Artigo de Thomas Friedman para o New York Times traduzido pelo Diário do Comércio na terça-feira passada sugeriu-me pensamentos interessantes.

Dizia ele:

Viajando pelo mundo árabe pós ‘Primavera’ tenho ficado impressionado como poucos líderes surgiram daquela erupção vulcânica política (…)

(…) meu próprio país – para não mencionar a Europa – tem um problema parecido. Há um vácuo de liderança global.

(…)

Cada um desses países que estão despertando precisa fazer a transição de Sadam para Jefferson, sem ficar preso em Khomeini.

(…)

Uma ditadura não é coisa que se deseje mas pelo menos as ditaduras do Leste da Ásia, como as da Coréia do Sul e de Taiwan, usaram a sua autoridade de cima para baixo para erguer economias dinâmicas direcionadas à exportação e para educar todo o seu povo – homens e mulheres.

No processo, eles criaram uma gigantesca classe média cujos novos líderes fizeram o parto da transição do regime autoritário para a democracia.

As ditaduras árabes não fizeram isso. Elas usaram sua autoridade para enriquecer uma pequena classe e para distrair as massas com ‘objetos brilhantes’ – chamados Israel, Irã e nasserismo para citar apenas alguns“.

Bateu na veia!

As ditaduras latino-americanas fizeram a mesmíssima coisa.
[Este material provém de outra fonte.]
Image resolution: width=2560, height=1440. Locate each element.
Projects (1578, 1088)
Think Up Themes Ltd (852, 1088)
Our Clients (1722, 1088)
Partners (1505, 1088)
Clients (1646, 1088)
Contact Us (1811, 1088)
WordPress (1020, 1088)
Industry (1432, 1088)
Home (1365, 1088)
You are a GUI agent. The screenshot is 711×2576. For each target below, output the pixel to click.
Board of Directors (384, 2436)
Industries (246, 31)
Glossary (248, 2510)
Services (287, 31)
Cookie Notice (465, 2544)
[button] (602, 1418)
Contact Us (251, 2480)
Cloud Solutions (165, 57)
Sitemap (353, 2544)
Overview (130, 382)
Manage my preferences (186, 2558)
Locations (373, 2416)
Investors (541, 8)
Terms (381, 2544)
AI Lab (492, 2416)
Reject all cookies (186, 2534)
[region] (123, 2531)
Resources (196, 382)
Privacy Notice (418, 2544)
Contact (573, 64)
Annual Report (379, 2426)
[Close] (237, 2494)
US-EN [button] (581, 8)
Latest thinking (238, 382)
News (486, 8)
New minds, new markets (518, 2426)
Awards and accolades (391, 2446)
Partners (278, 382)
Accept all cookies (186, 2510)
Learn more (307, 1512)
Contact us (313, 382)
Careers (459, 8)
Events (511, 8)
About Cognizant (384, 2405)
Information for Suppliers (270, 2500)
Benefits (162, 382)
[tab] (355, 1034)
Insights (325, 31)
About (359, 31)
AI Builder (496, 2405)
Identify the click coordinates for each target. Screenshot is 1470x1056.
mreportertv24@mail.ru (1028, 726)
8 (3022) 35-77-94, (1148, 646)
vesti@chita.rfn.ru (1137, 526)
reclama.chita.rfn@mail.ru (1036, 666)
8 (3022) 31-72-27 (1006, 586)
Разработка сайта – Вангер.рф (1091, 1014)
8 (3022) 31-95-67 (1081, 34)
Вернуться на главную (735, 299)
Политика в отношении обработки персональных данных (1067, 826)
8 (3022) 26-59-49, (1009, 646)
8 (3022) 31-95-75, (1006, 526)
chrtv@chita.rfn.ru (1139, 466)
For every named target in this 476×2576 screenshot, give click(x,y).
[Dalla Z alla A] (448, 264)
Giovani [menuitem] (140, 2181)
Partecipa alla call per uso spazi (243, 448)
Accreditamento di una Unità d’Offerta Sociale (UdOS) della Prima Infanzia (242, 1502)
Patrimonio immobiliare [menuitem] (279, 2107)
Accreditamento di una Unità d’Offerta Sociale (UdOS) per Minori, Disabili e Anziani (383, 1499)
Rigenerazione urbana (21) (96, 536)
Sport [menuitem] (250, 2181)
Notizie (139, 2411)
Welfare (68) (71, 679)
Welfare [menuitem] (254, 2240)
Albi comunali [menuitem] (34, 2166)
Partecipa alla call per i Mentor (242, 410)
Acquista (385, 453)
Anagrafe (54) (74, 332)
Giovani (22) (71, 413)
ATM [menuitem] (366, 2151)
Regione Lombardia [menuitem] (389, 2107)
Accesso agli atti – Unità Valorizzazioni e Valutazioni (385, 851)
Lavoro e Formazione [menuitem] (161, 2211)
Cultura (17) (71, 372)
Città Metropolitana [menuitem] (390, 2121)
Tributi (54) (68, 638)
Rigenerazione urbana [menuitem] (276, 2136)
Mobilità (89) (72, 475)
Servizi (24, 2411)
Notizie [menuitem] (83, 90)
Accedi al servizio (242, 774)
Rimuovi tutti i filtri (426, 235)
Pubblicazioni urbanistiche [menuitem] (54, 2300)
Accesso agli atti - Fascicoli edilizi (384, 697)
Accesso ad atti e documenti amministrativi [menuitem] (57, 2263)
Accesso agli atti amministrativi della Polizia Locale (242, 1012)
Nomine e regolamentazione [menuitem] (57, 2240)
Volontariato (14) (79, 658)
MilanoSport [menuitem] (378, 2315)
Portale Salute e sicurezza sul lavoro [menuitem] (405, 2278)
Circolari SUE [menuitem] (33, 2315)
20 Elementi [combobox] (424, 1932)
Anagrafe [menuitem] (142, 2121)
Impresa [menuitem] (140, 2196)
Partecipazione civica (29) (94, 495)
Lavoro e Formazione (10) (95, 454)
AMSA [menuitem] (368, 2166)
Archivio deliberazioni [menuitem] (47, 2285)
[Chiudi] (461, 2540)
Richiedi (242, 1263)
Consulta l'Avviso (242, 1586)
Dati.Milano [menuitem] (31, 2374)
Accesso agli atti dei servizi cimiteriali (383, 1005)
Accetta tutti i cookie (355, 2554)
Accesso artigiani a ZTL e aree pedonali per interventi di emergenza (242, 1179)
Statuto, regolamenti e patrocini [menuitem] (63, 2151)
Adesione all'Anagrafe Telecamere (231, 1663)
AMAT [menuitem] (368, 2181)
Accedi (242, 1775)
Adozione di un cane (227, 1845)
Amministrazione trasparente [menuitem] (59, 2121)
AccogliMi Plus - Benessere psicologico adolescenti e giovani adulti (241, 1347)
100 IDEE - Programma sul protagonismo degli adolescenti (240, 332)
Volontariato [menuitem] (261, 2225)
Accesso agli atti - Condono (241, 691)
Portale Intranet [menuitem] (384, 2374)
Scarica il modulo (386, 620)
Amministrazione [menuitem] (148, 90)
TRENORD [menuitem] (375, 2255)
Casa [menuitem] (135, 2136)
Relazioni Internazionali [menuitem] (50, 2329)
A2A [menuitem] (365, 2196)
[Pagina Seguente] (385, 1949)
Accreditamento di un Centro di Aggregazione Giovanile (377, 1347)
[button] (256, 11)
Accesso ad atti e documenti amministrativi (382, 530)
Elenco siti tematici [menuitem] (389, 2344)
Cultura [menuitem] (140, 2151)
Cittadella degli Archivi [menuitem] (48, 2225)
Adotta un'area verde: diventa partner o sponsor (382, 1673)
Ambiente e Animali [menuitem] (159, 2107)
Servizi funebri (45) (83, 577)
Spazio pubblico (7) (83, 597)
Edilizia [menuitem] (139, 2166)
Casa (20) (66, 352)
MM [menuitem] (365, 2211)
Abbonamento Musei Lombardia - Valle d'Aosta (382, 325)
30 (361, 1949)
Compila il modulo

E as brasileiras não foram muito diferentes, variando os “objetos brilhantes” de uso local para o “império”, os “ianques” e a “zelite”, papo furado que sempre cola em quem está com a barriga vazia independentemente do fato de que cada ditadura foi quem fabricou a “zelite” seguinte pelos métodos que, pela enésima vez, a CPMI do Cachoeira investiga neste momento.

Por aqui ainda se acredita que democracia é poder votar nos titulares do Poder Executivo, ainda que seja só nos caras que aceitam as condições que os ditadores ditam para admiti-los nos seus partidos/máfias,  único canal por meio do qual um cidadão está autorizado a pedir votos ao povo.

Mas a “votação” que realmente interessa é a que é negociada a portas fechadas e da qual participa sempre o mesmo grupinho que escolhe quem pode e quem não pode oferecer-se ao voto do povo que, assim, fica limitado a escolher entre os previamente escolhidos.

Os “laranjas” se sucedem mas os verdadeiros ditadores, que são os donos dos partidos, não mudam nunca.

Nós temos vivido, portanto, sob ditaduras “laranjizadas”.

E com quase 60 anos de “janela”, posso testemunhar que a principal diferença entre elas é que na dos milicos só se admitia dois partidos/máfias e se tornava inelegível quem era pego roubando e quem desafiava o regime e, nas seguintes, o numero de partidos/máfias a agitar “objetos brilhantes” para disputar o seu voto é livre, permanecendo inelegíveis apenas os cidadãos que se recusam a aderir às máfias e insistem em permanecer honestos.

Mesmo assim, em todas essas ditaduras, especialmente na dos milicos e nesta última agora, sempre que o mundo empurrou a favor a classe média se expandiu.

Ficou faltando a revolução na educação mesmo não havendo por aqui os obstáculos religiosos que os árabes enfrentam para sonhar com a possibilidade de uma educação moderna. Aqui recusa-se educação ao povo por soberana deliberação laica mesmo.

Mas, que não haja engano!

A educação não ensina democracia. Isso não se aprende na escola. Educação ensina coisa muito mais sólida: ensina a ganhar a vida sem precisar de esmola.

O resto é consequência.

O império da lei, que é ao que se resume em última instância a democracia, só interessa a quem tem algo a perder. Falo do aspecto material mesmo.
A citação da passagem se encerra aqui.